Anyone who hasn’t had all their COVID vaccination shots could be in for a difficult winter as the colder seasons approach and the virus continues to spread, America’s top doctor has warned.
Almost 80% of the U.S. population has been given at least one dose of a COVID vaccine, but only two-thirds of Americans have received their second shot and less than half have had their booster dose, according to data from the U.S. Centers for Disease Control and Prevention (CDC).
“There are enough people who don’t fall into [high risk] categories, that if they don’t get vaccinated, if they don’t get boosted, they’re going to get into trouble,” Dr. Anthony Fauci, the White House’s chief medical advisor, told L.A. radio station KNX’s “In Depth” show on Tuesday.
Fauci said that while he understood everyone was “exhausted” with the pandemic, studies and statistics clearly showed that vaccines prevented severe disease, hospitalization and death.
CDC research in June showed that COVID-associated hospitalizations were 4.6 times higher in unvaccinated adults than they were in those who had been vaccinated.
Fauci also emphasized that high immunization rates could help prevent new variants of the virus by slowing its spread, while Long COVID was also a factor to consider when thinking about staying up to date with vaccinations.
“People say: ‘the risk to me is low, so why get [vaccinated]?’” he said. “It is about you as an individual, but it’s also about the communal responsibility to get this outbreak under control.”
He added: “You don’t want COVID to dominate the lives of people throughout this country or the world, but you don’t want to, by wishing it’s behind us and it’s in the rearview mirror, not do things that would be prudent.
“We’re not talking about locking down, we’re just talking about common sense, getting the appropriate interventions when they’re available to you—and right now we have boosters that are very effective in diminishing any aspect of the infection.”
Rise of mutations
Getting vaccinated and boosted against COVID-19 was important as the virus continued to mutate, Fauci told KNX, as it was “doing something that we’ve never seen any other virus do” by continuing to evolve into new variants that could evade the prior immune response.
“The durability of protection against infection is measured in a matter of several months, as opposed to measles, where the durability is measured in decades, if not a lifetime,” he pointed out. “[With] polio, the durability of protection against reinfection once you’ve been infected or vaccinated is measured in decades, not in several months. That’s something we’ve never had to deal with.”

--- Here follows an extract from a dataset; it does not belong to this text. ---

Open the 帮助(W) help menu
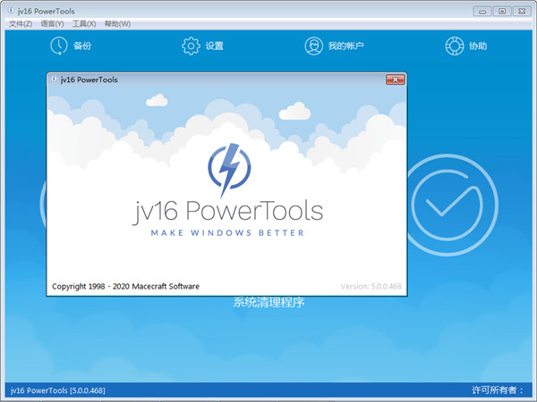Screen dimensions: 537x402 (x=117, y=23)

On August 2, the U.S. recorded 659 deaths from COVID-19 and 161,225 new cases of the virus, according to the CDC.
This week, the CDC said it was tracking a new “variant of concern” dubbed BA.4.6, which made up 4.1% of U.S. COVID cases last week and was particularly prevalent in Iowa, Kansas, Missouri, and Nebraska.
So far, there is little data on whether BA.4.6 is more transmissible than previous Omicron subvariants.